Born in 1963 to an impoverished low-caste family in rural UP, and married as a child to a much older man, the teenaged Phoolan Devi ran away from her husband and joined a gang of bandits. When her lover was killed she was gang raped by the rival gang. She soon gathered together the remnants of her bandit group and led them to wreak revenge by lining up and shooting dead 22 Rajput men of Behmai, the village where she had been raped. For 2 years she evaded capture, indulging along the way in plunder, arson, murder and kidnapping for ransom. She surrendered in 1983 to the ruling Samajwadi Party who withdrew all cases against her. She joined politics and was elected twice till she was shot dead in 2001 outside her office in Delhi by avengers of the Behmai massacre. Phoolan Devi may not have been the epitome of womanly virtue but she did succeed in busting the perception that a low caste illiterate woman cannot fight against shame, humiliation and exploitation.
In the year 2006, an extraordinary women’s movement was formed by an illiterate village woman Sampat Pal Devi, a child bride who used to be beaten up by an abusive husband. The women activists in this group belonged to Banda, UP, one of the poorest districts in the country, marked by a deeply patriarchal mindset, rigid caste divisions, female illiteracy and domestic violence, child marriage and dowry demands. Members of the Gulabi (pink) Gang wear bright pink saris and wield bamboo sticks to punish oppressive husbands, fathers and brothers. They combat domestic violence, desertion and other ills first with verbal persuasion, then with public humiliation if the men refuse to relent. Sticks are resorted to if men use force.
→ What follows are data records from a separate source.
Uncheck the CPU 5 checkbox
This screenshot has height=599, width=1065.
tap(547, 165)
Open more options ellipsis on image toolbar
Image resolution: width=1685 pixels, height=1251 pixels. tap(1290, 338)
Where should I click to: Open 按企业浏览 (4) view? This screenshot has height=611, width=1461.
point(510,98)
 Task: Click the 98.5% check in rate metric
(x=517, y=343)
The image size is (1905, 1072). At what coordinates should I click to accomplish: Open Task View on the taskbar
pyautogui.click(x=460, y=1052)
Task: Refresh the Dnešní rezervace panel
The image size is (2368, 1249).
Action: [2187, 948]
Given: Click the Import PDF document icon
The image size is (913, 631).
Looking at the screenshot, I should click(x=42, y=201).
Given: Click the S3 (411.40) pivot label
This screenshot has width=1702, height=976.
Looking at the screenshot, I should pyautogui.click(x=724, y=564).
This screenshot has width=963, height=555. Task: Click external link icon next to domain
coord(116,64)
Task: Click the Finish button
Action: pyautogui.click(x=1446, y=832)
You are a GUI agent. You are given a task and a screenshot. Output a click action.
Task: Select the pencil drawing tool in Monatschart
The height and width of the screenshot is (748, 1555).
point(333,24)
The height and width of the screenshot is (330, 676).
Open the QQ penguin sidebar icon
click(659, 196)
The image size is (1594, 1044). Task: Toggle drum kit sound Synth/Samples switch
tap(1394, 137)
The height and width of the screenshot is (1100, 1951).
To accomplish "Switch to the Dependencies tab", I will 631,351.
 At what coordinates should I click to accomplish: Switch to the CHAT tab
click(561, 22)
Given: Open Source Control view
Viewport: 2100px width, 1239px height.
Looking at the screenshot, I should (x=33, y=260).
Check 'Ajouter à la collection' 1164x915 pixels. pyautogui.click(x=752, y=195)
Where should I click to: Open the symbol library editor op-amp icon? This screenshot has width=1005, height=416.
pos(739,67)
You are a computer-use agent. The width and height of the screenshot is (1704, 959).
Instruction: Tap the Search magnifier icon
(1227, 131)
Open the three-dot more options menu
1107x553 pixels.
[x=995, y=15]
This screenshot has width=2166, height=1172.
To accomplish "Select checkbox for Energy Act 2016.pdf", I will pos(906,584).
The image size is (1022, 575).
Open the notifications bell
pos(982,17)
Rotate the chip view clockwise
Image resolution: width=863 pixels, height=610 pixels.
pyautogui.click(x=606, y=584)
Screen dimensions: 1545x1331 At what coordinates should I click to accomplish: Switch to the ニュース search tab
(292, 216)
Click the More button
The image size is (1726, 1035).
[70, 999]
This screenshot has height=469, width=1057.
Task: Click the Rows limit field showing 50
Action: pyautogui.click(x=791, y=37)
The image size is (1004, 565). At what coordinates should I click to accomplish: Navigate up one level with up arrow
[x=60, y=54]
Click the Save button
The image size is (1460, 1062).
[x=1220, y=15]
Although Sampat Pal was later removed on grounds including misappropriation of funds the Gulabi Gang has grown into an organised movement with a membership of more than 400,000 women statewide. Crime against women has reduced where these women keep an eye on their menfolk. Other organisations have helped the women set up tiny enterprises like a unit for weaving leaf plates which now employs 500 women each earning Rs150 (Dh8.20) per day.
In 1972, Sunitha Krishnan was just 15 when she was gang- raped by 8 men. Today, she is an internationally acclaimed and much honoured social activist who has rescued some 8,000 trafficked girls and women and has helped them to find shelter. She also helped set up a school for children of sex workers in 1996 by converting a brothel in Hyderabad. Of the heinous crime committed on her, Sunita says that she does not much remember the rape; what she does remember is the rage within herself. It is this rage which has kept the flames burning of her mission to help other girls out of a similar situation.
These are but a few brave women that immediately come to mind when I try to define the will to survive, to succeed and to never, ever let one’s own self lose the will to live a life of purpose because of somebody else’s evil.
Vimala Madon is a freelance journalist based in Secunderabad, India.